--- Written instruction 1 ---
Reproduce the listing below exactly, line for line, leaving the pictures out of your answer. The listing is the set of click tasks with screen sizes, not the forum thread about IELTS scores.

# Provided text start

# ILETS score require for Canada immigration



## Shishu Singh (Jan 2, 2016)

Hello,

Can some tell me how many score require for Canada immigration


----------



## WestCoastCanadianGirl (Mar 17, 2012)

Shishu Singh said:


> Hello,
> 
> Can some tell me how many score require for Canada immigration


Google is your friend...


----------



## WestCoastCanadianGirl (Mar 17, 2012)

Also, IELTS is the only internationally available English assessment test that is recognized for Express Entry. 

The PTE exam _is *not*_ recognized by CIC.

The only other exam that CIC recognizes is the Canadian English Language Proficiency Index Program exam and that exam is only available to be taken in Canada.


----------



## colchar (Oct 25, 2011)

Shishu Singh said:


> Hello,
> 
> Can some tell me how many score require for Canada immigration




You managed to find this forum but couldn't find the info you need on the GoC's website?


----------



## dangyey (Jan 24, 2016)

Shishu Singh said:


> Hello,
> 
> Can some tell me how many score require for Canada immigration


Hi,

You need a minimum of 6 score in all 4 bands.


----------



## JT9688 (Jan 19, 2016)

It depends in what category you are applying if it is under federal skilled trade or PNP it is usually 5 in all bands and if it is FSW then it is 6+ in all bands

JT9688


----------



## Shishu Singh (Jan 2, 2016)

Hi JT9688, thanks for the information.
I am looking for PR, having 4.5 years of experience, masters, working as cisco voice engineer, age 30


----------



## JT9688 (Jan 19, 2016)

Hi Shishu this would put you as a FSW which would require a 6+ in each band of your IELTS general. 

Good luck to u


----------



## JT9688 (Jan 19, 2016)

Shishu Singh said:


> Hello,
> 
> Can some tell me how many score require for Canada immigration


It depends are you skilled worker - if you are it is 6 in each band. You need to take IELTS general and you can do this anywhere in the world. 

It usually costs about $300 Cdn


----------

# Provided text end
# Data entries start

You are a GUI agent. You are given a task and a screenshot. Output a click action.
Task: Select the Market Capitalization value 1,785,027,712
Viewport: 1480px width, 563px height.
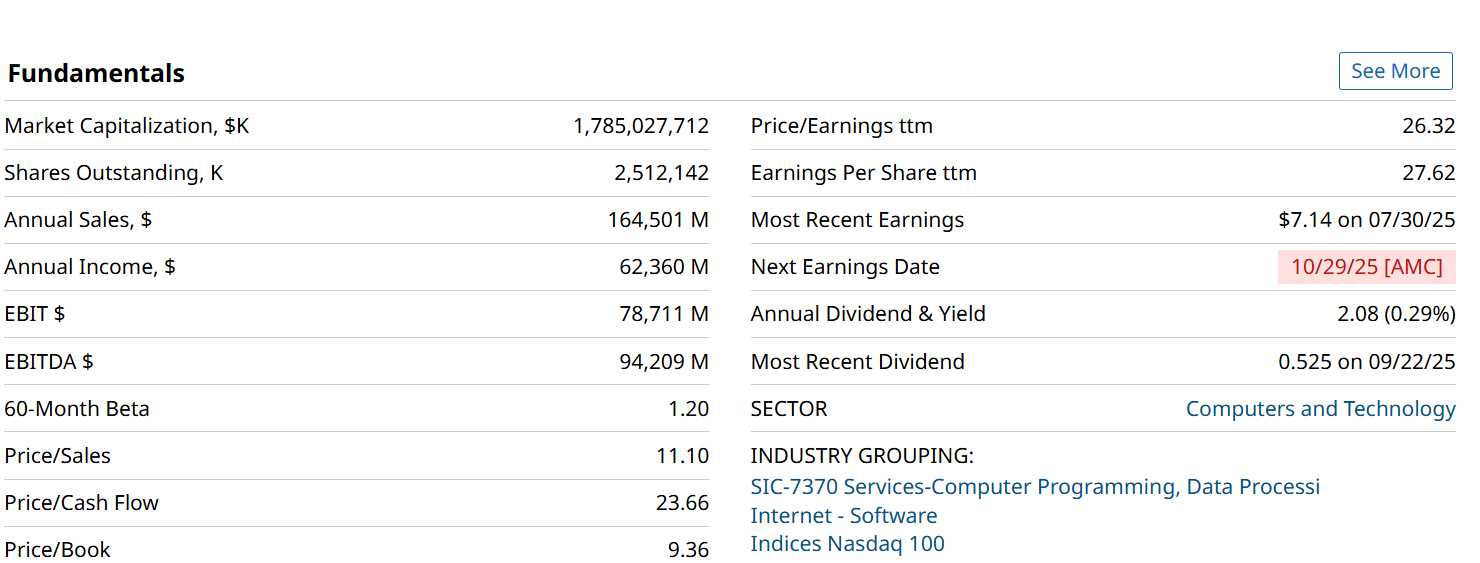coord(640,126)
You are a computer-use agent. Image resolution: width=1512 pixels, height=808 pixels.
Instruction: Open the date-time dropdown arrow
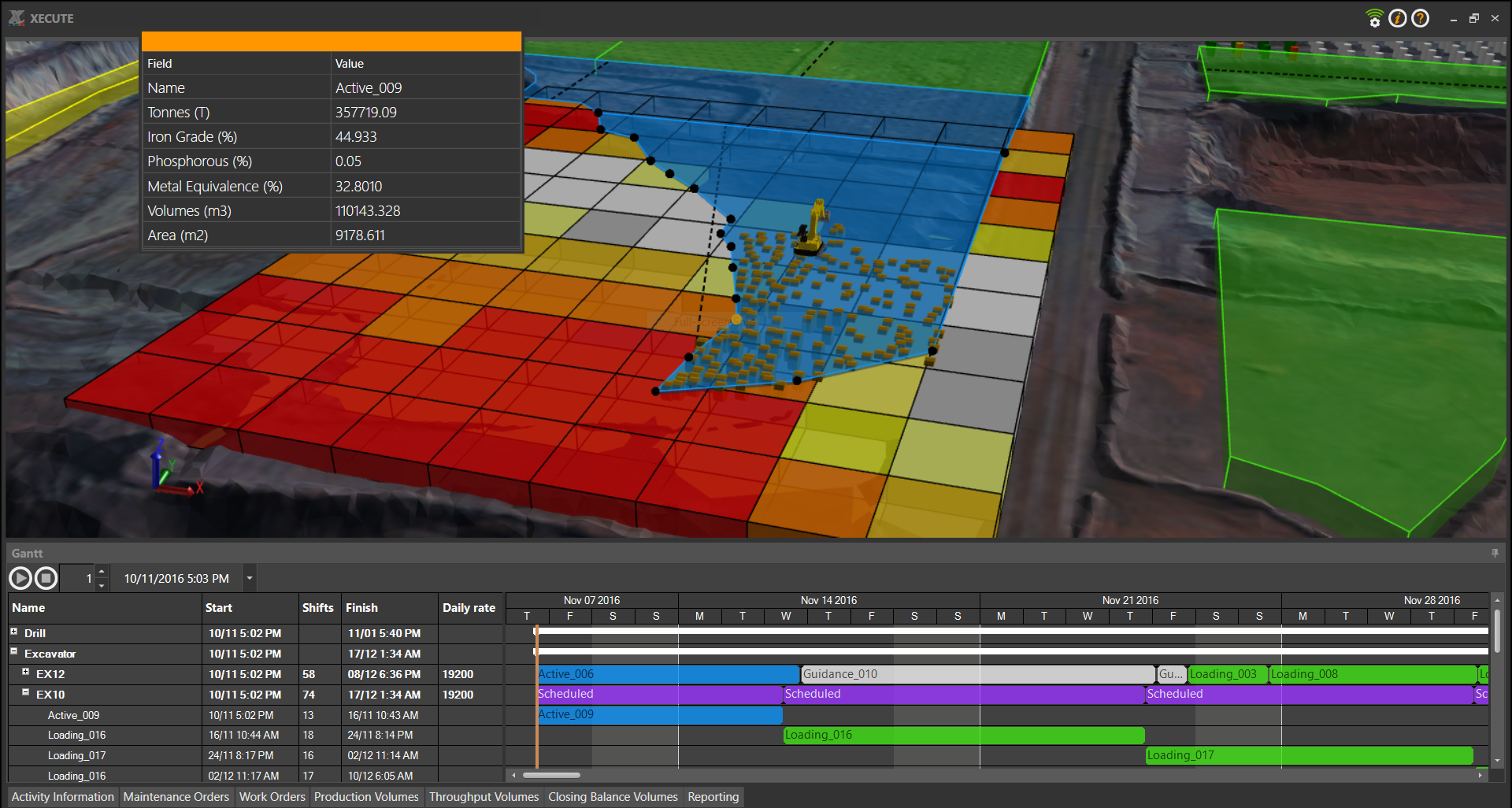click(250, 579)
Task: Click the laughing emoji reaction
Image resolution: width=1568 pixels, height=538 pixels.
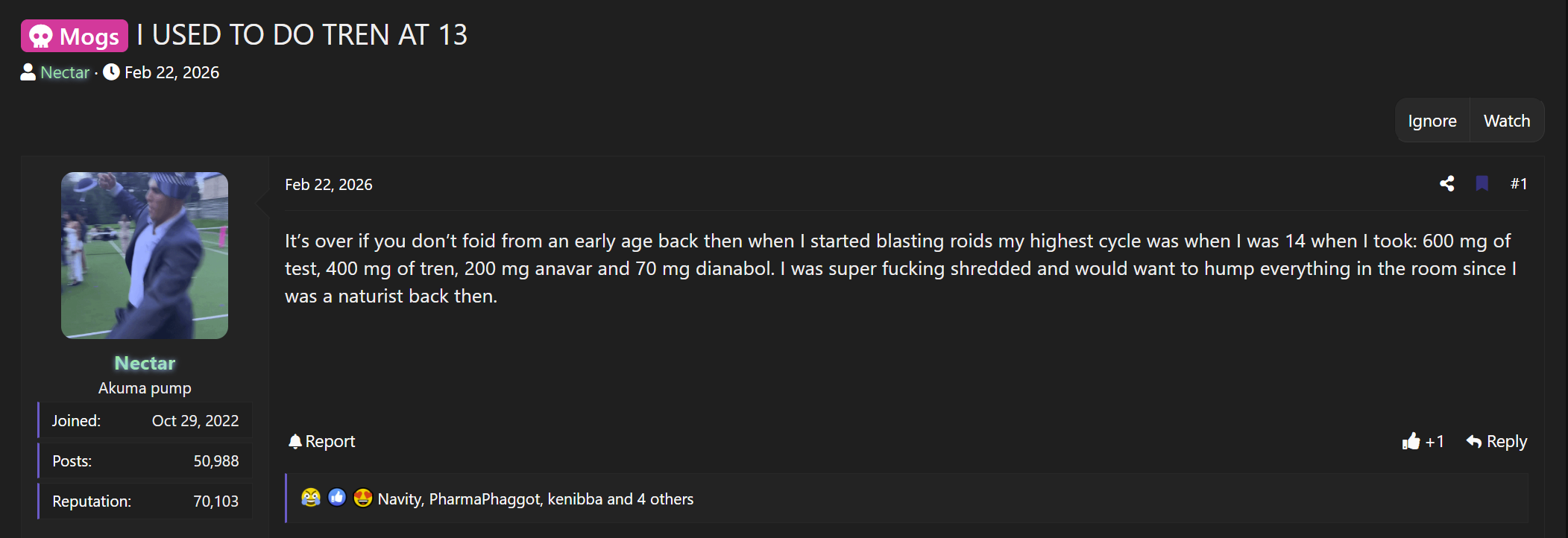Action: click(310, 498)
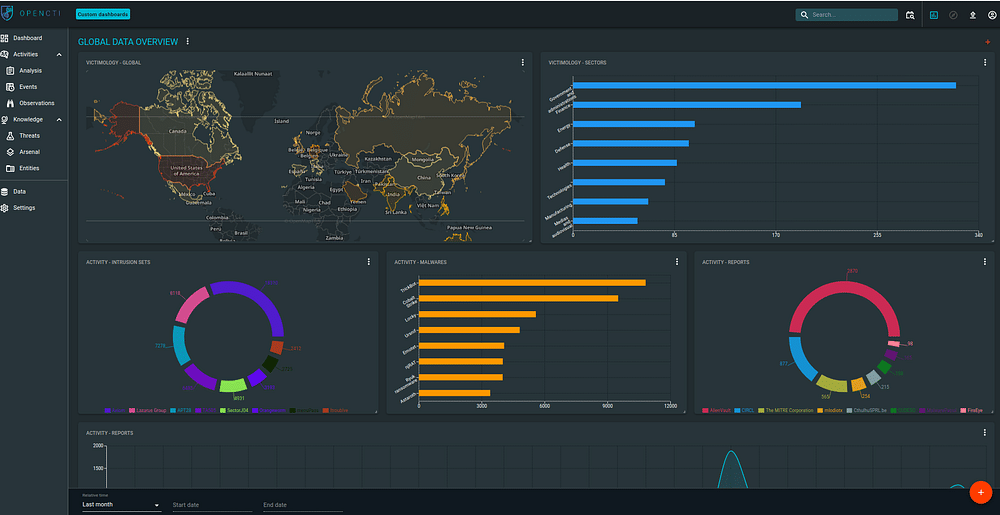Open Victimology - Sectors widget options menu
The height and width of the screenshot is (515, 1000).
tap(985, 62)
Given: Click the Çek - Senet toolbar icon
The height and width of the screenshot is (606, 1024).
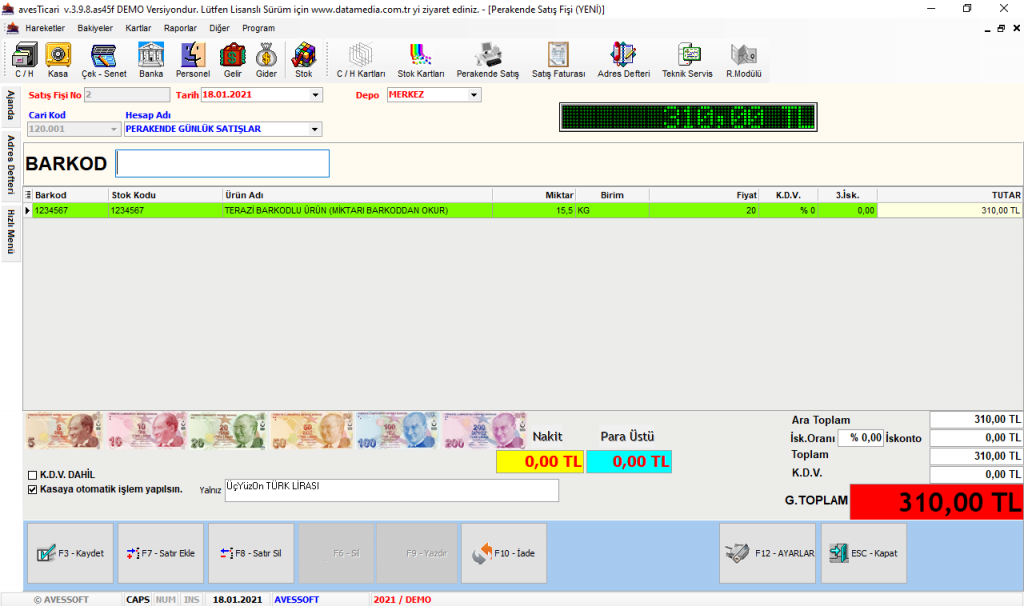Looking at the screenshot, I should point(104,59).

# Data entries end

--- Written instruction 2 ---
Write out a passage from the IELTS thread above exactly. Start at the words "I am looking" and stop after "your IELTS general.".

--- Result 1 ---
You are a GUI agent. You are given a task and a screenshot. Output a click action.
Task: Select the Market Capitalization value 1,785,027,712
Viewport: 1480px width, 563px height.
coord(640,126)
You are a computer-use agent. Image resolution: width=1512 pixels, height=808 pixels.
Instruction: Open the date-time dropdown arrow
click(250, 579)
Task: Click the laughing emoji reaction
Image resolution: width=1568 pixels, height=538 pixels.
Action: click(310, 498)
Open Victimology - Sectors widget options menu
The height and width of the screenshot is (515, 1000).
tap(985, 62)
Given: Click the Çek - Senet toolbar icon
The height and width of the screenshot is (606, 1024).
Looking at the screenshot, I should point(104,59).

--- Result 2 ---
I am looking for PR, having 4.5 years of experience, masters, working as cisco voice engineer, age 30


----------



## JT9688 (Jan 19, 2016)

Hi Shishu this would put you as a FSW which would require a 6+ in each band of your IELTS general.